PROBLEM REQUIREMENTS: Everything in the listing beneath must be transcribed exactly.

(PROVIDED MATERIAL Opens)

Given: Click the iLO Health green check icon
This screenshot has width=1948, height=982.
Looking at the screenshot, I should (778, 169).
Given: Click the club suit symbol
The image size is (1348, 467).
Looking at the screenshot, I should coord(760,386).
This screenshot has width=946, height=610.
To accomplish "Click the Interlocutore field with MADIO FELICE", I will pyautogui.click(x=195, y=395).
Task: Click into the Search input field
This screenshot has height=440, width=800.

(PROVIDED MATERIAL Closes)

TASK ANSWER:
Given: Click the iLO Health green check icon
This screenshot has width=1948, height=982.
Looking at the screenshot, I should (778, 169).
Given: Click the club suit symbol
The image size is (1348, 467).
Looking at the screenshot, I should coord(760,386).
This screenshot has width=946, height=610.
To accomplish "Click the Interlocutore field with MADIO FELICE", I will pyautogui.click(x=195, y=395).
Task: Click into the Search input field
This screenshot has height=440, width=800.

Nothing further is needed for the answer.